[PROVIDED RECORDS — start]

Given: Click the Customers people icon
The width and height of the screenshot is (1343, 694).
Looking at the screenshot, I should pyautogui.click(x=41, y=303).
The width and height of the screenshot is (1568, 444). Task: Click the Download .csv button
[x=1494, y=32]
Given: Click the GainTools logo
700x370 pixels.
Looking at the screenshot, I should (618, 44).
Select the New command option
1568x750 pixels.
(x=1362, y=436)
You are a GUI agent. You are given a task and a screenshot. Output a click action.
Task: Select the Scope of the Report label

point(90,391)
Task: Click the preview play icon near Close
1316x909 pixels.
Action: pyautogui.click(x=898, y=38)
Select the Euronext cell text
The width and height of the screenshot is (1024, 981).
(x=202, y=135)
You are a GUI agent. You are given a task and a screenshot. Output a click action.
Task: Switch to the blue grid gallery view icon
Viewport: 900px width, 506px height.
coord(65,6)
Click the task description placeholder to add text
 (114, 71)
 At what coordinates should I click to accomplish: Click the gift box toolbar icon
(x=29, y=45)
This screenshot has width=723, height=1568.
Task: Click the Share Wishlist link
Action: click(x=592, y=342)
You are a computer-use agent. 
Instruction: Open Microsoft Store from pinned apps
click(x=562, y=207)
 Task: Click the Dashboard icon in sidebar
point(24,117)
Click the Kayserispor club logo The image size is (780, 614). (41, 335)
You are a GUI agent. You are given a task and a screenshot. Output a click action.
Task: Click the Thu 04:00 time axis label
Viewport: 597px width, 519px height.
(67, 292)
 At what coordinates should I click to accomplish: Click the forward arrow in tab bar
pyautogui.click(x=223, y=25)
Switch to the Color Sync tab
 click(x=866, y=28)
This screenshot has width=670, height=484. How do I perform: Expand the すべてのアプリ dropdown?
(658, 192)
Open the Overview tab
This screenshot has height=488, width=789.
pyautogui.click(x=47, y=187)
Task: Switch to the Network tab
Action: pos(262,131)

[PROVIDED RECORDS — finish]

Return exactly what appears above, from the first line of the entries to the line with "Task: Click the preview play icon near Close", inclusive.

Given: Click the Customers people icon
The width and height of the screenshot is (1343, 694).
Looking at the screenshot, I should pyautogui.click(x=41, y=303).
The width and height of the screenshot is (1568, 444). Task: Click the Download .csv button
[x=1494, y=32]
Given: Click the GainTools logo
700x370 pixels.
Looking at the screenshot, I should (618, 44).
Select the New command option
1568x750 pixels.
(x=1362, y=436)
You are a GUI agent. You are given a task and a screenshot. Output a click action.
Task: Select the Scope of the Report label

point(90,391)
Task: Click the preview play icon near Close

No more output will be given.